- **Task list**
[1] Rewrite the track listing, starting with "7. I Ain’t Gonna" and going on through "Thing Called Love?", and replace "Strange Fruit" with "Summertime".
[2] In the track listing, which song is number 9 on CD2?

- **Document passage**
****************************************

15. Four or Five Times

16. Lazy River

17. China Boy

18. If I Could Be with You

19. That’s a Plenty

20. Old Man Blues

21. Wild Man Blues

22. Blues in Thirds

23. Stompy Jones

24. Muskrat Ramble

CD2

1. Egyptian Fantasy

2. Baby, Won’t You Please Come Home

3. Slippin’ and Slidin’

4 The Sheik of Araby

5. Swing Parade

6. When It’s Sleepy Time Down South

7. I Ain’t Gonna Give Nobody None of This Jelly Roll

8. I’m Coming Virginia

9. Georgia Cabin

10. Strange Fruit

11. Twelfth Street Rag

12. What is This Thing Called Love?

****************************************

- **Source records**
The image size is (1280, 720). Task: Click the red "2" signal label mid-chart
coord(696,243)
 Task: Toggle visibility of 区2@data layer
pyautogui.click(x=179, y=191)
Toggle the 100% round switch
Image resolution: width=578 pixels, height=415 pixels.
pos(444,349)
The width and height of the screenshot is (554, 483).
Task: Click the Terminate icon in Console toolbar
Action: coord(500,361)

****************************************

- **Solutions to the exercise**
[1]
7. I Ain’t Gonna Give Nobody None of This Jelly Roll

8. I’m Coming Virginia

9. Georgia Cabin

10. Summertime

11. Twelfth Street Rag

12. What is This Thing Called Love?

[2] Georgia Cabin